Requesting the supported device list from product owners / project managers before beginning the very responsive testing and including them into a checklist as alternative environments. Prepare and include a separate test cases if they vary from the general and highlighted on the mockup.
Verifying the main user scenarios, designs and CMS pages in supported Windows and Mac environment browsers.
Verifying the reliability of application / servers under the load, ensuring the website sustainability on holidays, Black Friday, etc.
Third Party Integration Testing
Third-party integration is a regular demand for Magento store owners.
Customer Relationship Management (CRM), Enterprise Resource Planning (ERP), Product Information Management (PIM), and payment gateways are the most integrated third-party systems. Integration testing is performed to help store owners ensure seamless interaction between integrated components. It tests whether data flow correctly between parts of a store and updates get reflected in all the systems involved.
After fixing the issues, which occurred during the 1st end-to-end testing round, and reaching the first stable build, QA testers check if there are no issues after fixing and everything works properly.
With the basic understanding of Magento testing types and Magento testing areas, a bug-free Magento online store is completely at the fingertips of store owners and developers.
In case you need any support or consultation, feel free to CONTACT Reactive Hive, we would be pleased to meet your demands.
Useful Tips For Best Practices Of Magento Testing
• Concentrate on the purpose of testing: Before performing testing, you should specify clear objectives for the test. Focusing on a specific goal is an essential condition to get the final exact results.
• Bug-reporting order: Clarify the way of bug-reporting and tracking the fixes. Use a suitable bug tracking tool and determine if tracked metrics are what you need.
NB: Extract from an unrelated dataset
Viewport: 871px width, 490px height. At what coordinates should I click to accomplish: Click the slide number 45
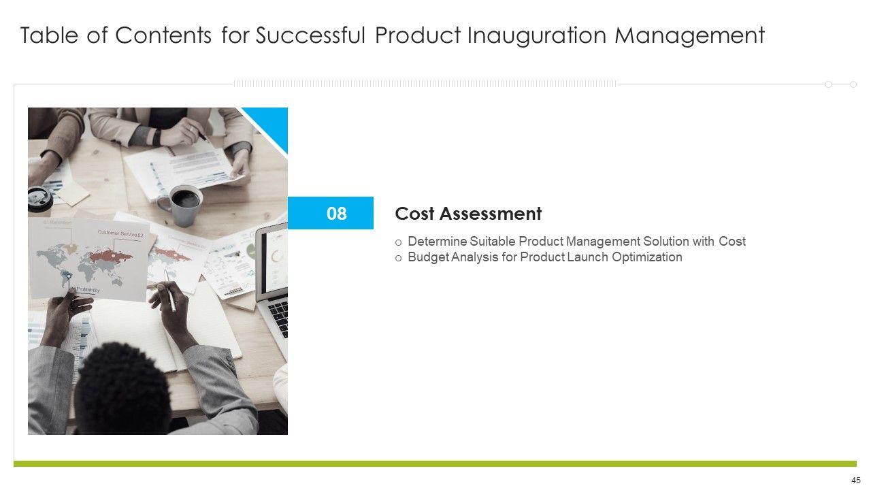tap(856, 480)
• Leverage analytics: Ask project manager or product owner for customer analytics, study it and figure out the weak parts of functionality. This way you may get the expectations for bugs on the specific part of functionality or environment.
• Environment compliance: Request the list of crucial devices and environments for the store, include them to the checklist.
• Pay more attention to the UI: Undoubtedly, it’s needed to run functional tests done by manual QAs to try various scenarios and get a feel for the overall app’s UI.